### Tekstfragment
Zittingsplaats Roermond
Bestuursrecht
zaaknummer: ROE 22 / 617

uitspraak van de enkelvoudige kamer van 19 april 2023 in de zaak tussen

Vereniging van Eigenaren [naam VvE], uit [plaats] , vertegenwoordigd door
[naam vertegenwoordiger] , eiseres,
(gemachtigde: mr. L.M.A. Schrieder),
en

het college van burgemeester en wethouders van de gemeente Heerlen, verweerder,

(gemachtigde: mr. M.A.M.A. Huppertz).
Als derde-partij neemt aan de zaak deel:
[naam vergunninghoudster] ,uit [woonplaats] , vergunning-houdster,
(gemachtigde: mr. B.H.M. Nijsten).

Procesverloop

Bij besluit van 29 oktober 2021 (het primaire besluit) heeft verweerder aan vergunninghoudster een omgevingsvergunning verleend voor het vestigen van een massagepraktijk in de woning [adres] in [woonplaats] .

### Opgaven
(1) Welke gemachtigden worden in het tekstfragment genoemd? Geef ze allemaal.
(2) Herschrijf het tekstfragment tussen "het college van" en "mr. B.H.M. Nijsten).", beide inbegrepen, en zet daarbij "Maastricht" in plaats van "Heerlen".

### Aangeleverd materiaal

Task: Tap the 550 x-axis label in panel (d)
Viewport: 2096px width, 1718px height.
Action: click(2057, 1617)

### Uitwerkingen
(1) mr. L.M.A. Schrieder, mr. M.A.M.A. Huppertz, mr. B.H.M. Nijsten

(2)
het college van burgemeester en wethouders van de gemeente Maastricht, verweerder,

(gemachtigde: mr. M.A.M.A. Huppertz).
Als derde-partij neemt aan de zaak deel:
[naam vergunninghoudster] ,uit [woonplaats] , vergunning-houdster,
(gemachtigde: mr. B.H.M. Nijsten).